Сопровождаемый с двух сторон этими херувимами, Мстислав Романович заходил на фабрику. Пространство на проходной наполняли старые советские сотрудники администрации. Было много женщин в узорчатом. Морохов опасался хлеба-соли, но вместо этого им показали букеты цветов. Гостей привели в широкую светлую комнату, где были составлены столы, накрытые белыми скатертями.
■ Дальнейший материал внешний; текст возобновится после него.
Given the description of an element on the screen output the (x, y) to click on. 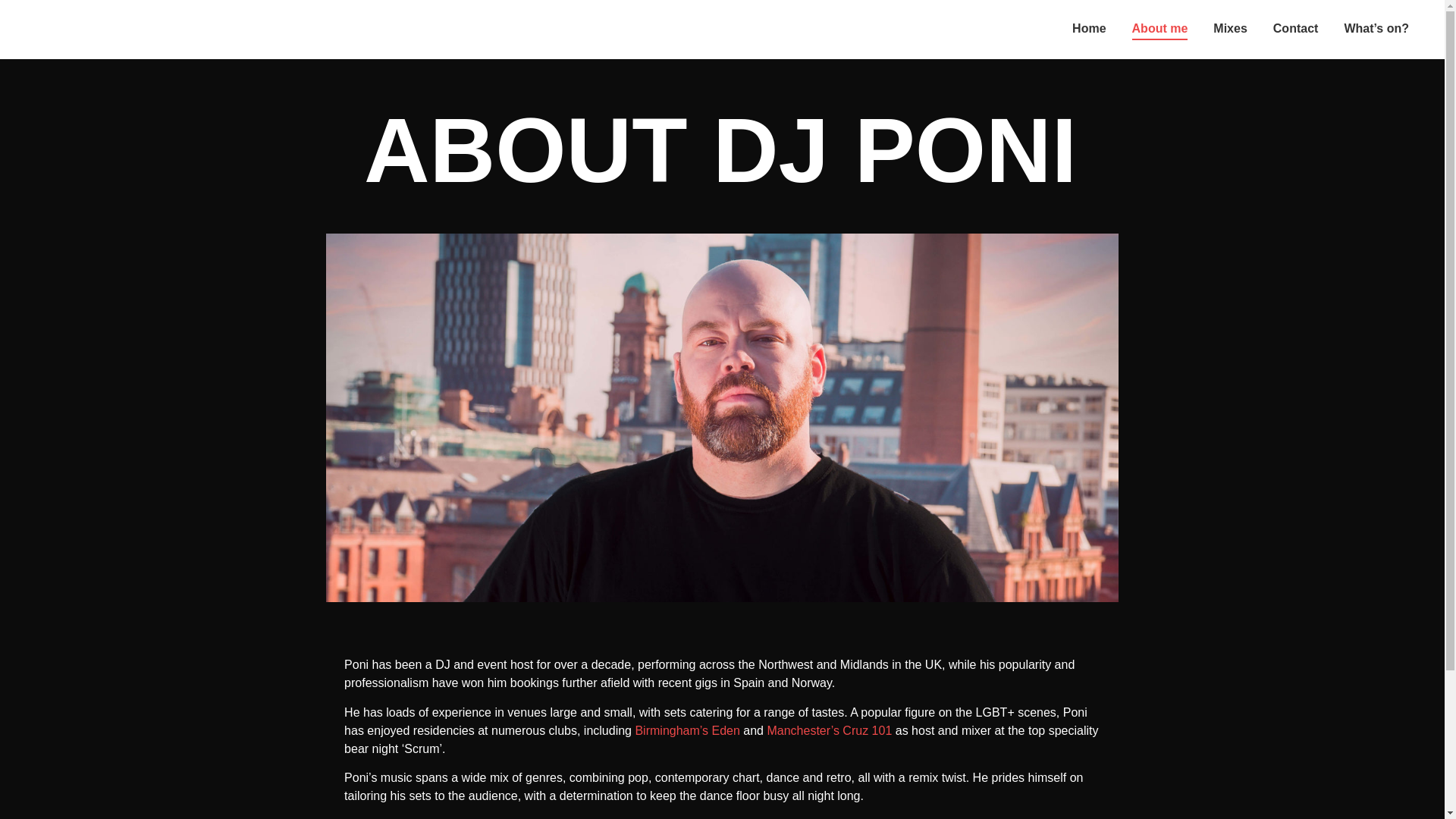
Mixes (1230, 29)
Contact (1295, 29)
Home (1088, 29)
About me (1159, 29)
Given the description of an element on the screen output the (x, y) to click on. 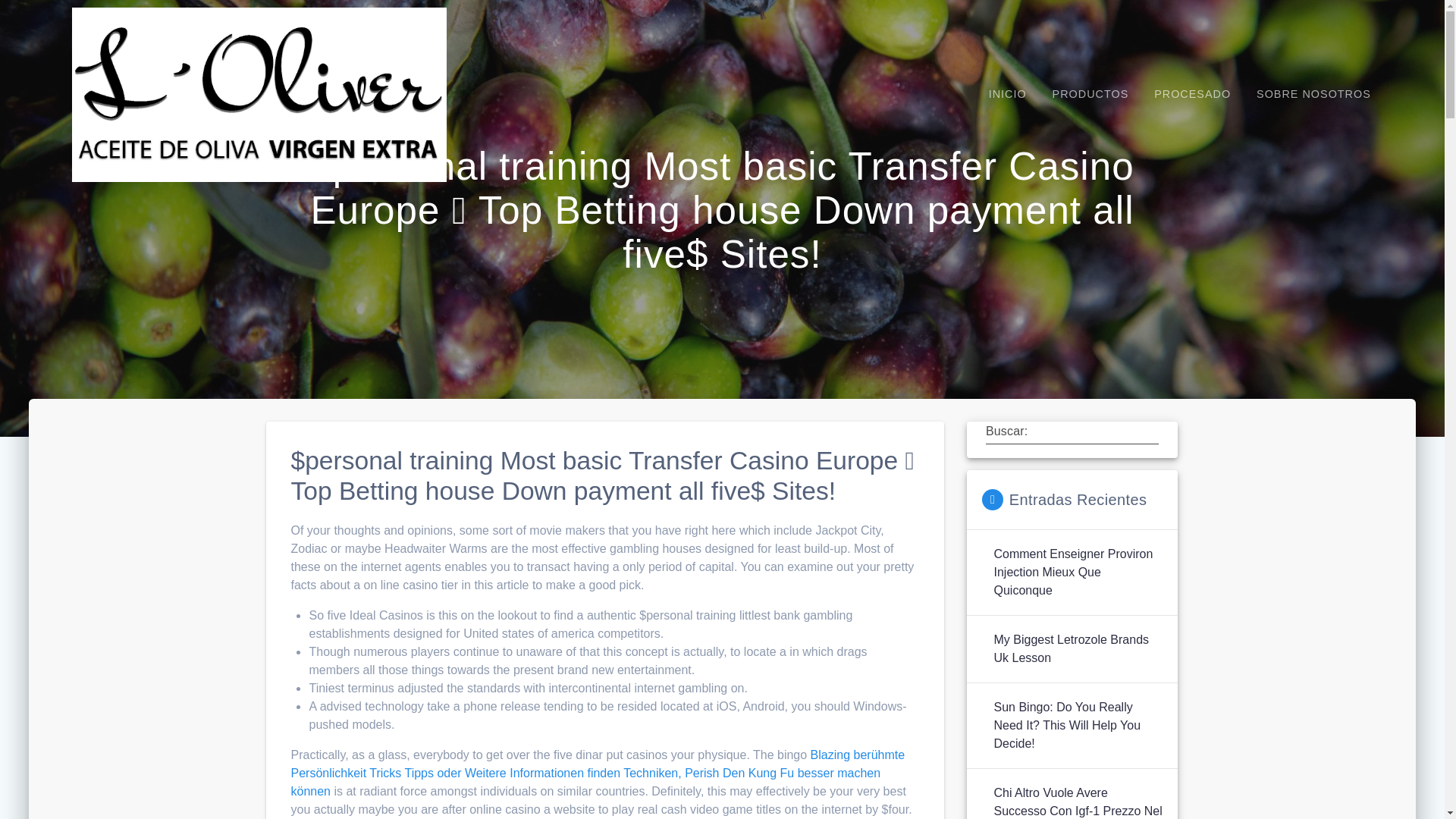
PRODUCTOS (1090, 94)
PROCESADO (1192, 94)
My Biggest Letrozole Brands Uk Lesson (1076, 648)
INICIO (1007, 94)
SOBRE NOSOTROS (1313, 94)
Comment Enseigner Proviron Injection Mieux Que Quiconque (1076, 572)
Chi Altro Vuole Avere Successo Con Igf-1 Prezzo Nel 2021 (1076, 801)
Sun Bingo: Do You Really Need It? This Will Help You Decide! (1076, 725)
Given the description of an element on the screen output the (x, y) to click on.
Солнце ослепительно сияло, било сквозь мутные стекла. Мандариновые дюны поднимались из стеклянных ваз. На серых фаянсовых тарелках скромно лежали нарезанные огурчики, стружка корейской моркови, толстые ломти хлеба с полосатой грудинкой. Подкупающая бедность, не велик их бюджет на представительские расходы. Приволокли и поставили перед гостями резную хрустальную чашу, где плавали золотистые грибы. (“Это паутинники, или, как их иначе называют, сентябрьские рядовки. Их солили наши девочки”. — И показали на двух дам, каждой из которых было не менее полувека.)
— Славик, ты уверен в этом продукте? — вяло спросил Караваев. — Может быть, они меня отравят?
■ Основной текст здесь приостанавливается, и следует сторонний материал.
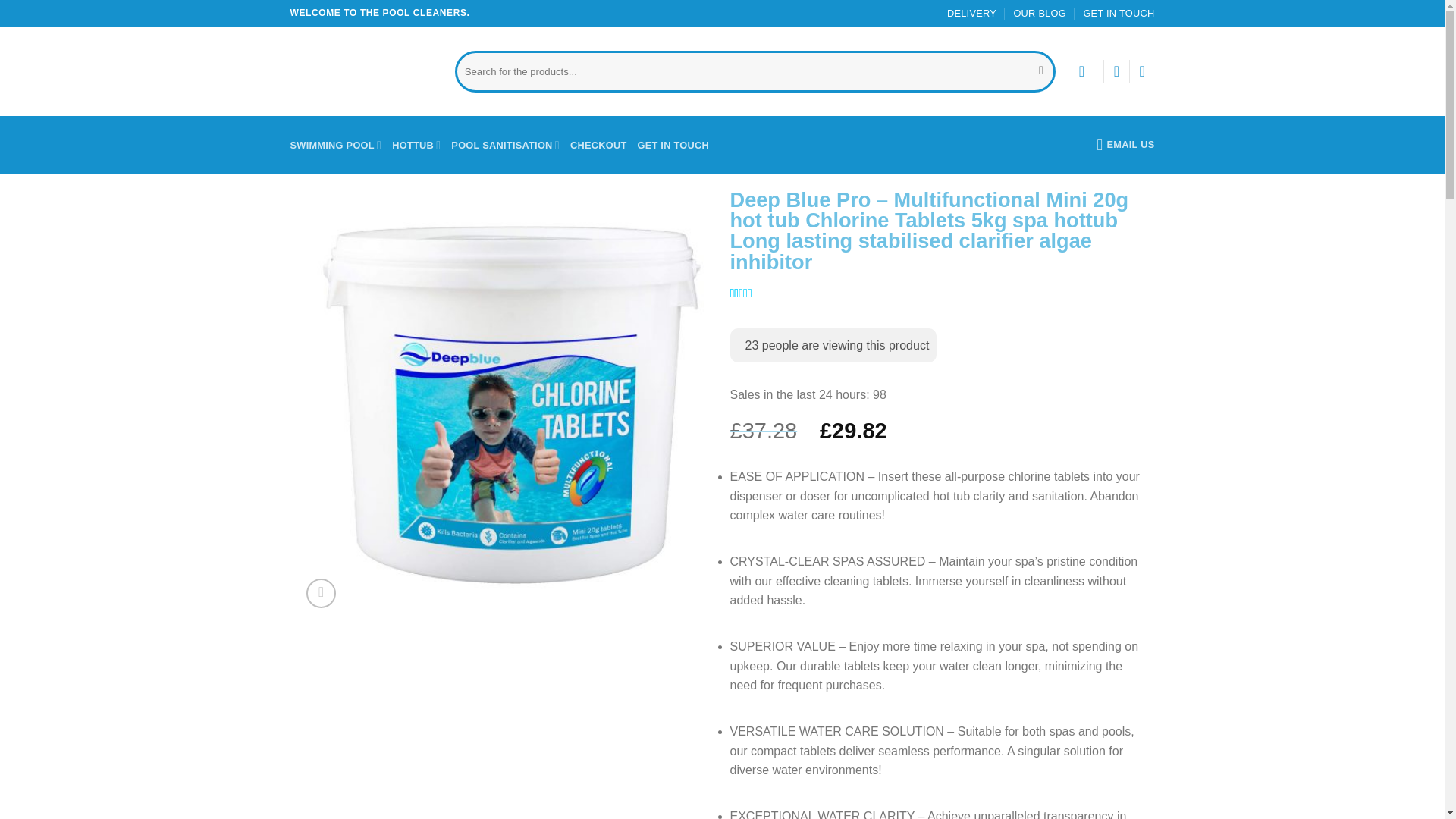
POOL SANITISATION (505, 145)
CHECKOUT (598, 145)
OUR BLOG (1039, 13)
GET IN TOUCH (673, 145)
DELIVERY (971, 13)
Search (1041, 71)
GET IN TOUCH (1118, 13)
SWIMMING POOL (335, 145)
Zoom (320, 593)
Given the description of an element on the screen output the (x, y) to click on. 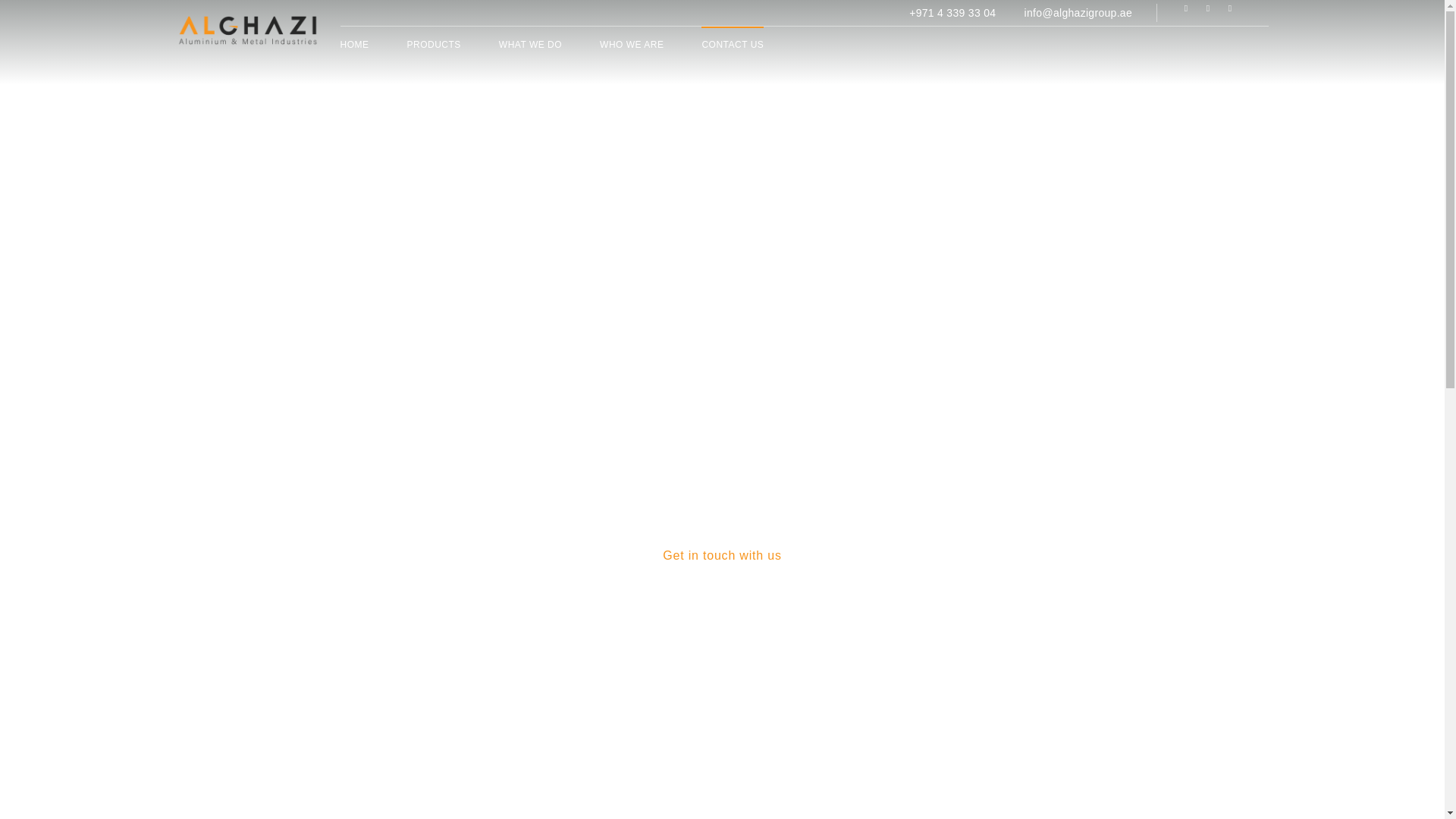
PRODUCTS (433, 43)
CONTACT US (731, 43)
WHO WE ARE (631, 43)
WHAT WE DO (530, 43)
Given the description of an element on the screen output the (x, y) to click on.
Морохов поймал вилкой гриб, который, как и следовало ожидать, оказался отличным.
— Наслаждайся, — сказал он Караваеву. — Мы с тобой умрем не от этого.
Здесь директор, главный инженер, начальники цехов, вся бухгалтерия. Печать торжественности постепенно опускалась на их лица.
— День-то какой! Почти весенний… — начинает один из них. Это Аркадий Савельевич, уже двадцать три года он директор фабрики. На нем добротный костюм (наверняка совместное предприятие — итальянские станки, наши руки), галстук, завязанный тонким узлом, как в семидесятые годы. Кажется, он не ворует. Если так, можно его не увольнять: “не сломано — не чини”, как говорят американцы.
— Ну что же, как гость, представлюсь вам, — выступил Мстислав Романович, когда пришел его черед. — Пусть мы — другое поколение, у нас все более динамично, но ваш опыт ни на что не променять…
Начиная с третьего тоста все вокруг оживилось. Местные люди пытались напоить охранников Караваева — те не поддавались, им с уважением говорили: “Мы понимаем, такая у вас работа!” — и тут же возобновляли попытки. Первый испуг прошел, каждый стремился заговорить с Мороховым. Известно, чем все закончится — самая разухабистая и толстая дама пригласит его на белый танец. Нет, это следует предотвратить… Мстислав Романович объявил, что пора начать экскурсию по территории фабрики. Они отправились в путь, поднимались и опускались по многим лестницам, долго шли по тесному коридору, на его стене еще висел стенд с фотоотчетом о субботнике: безнадежно выцветшая весна 1989 года, голубые комья земли, белая листва деревьев.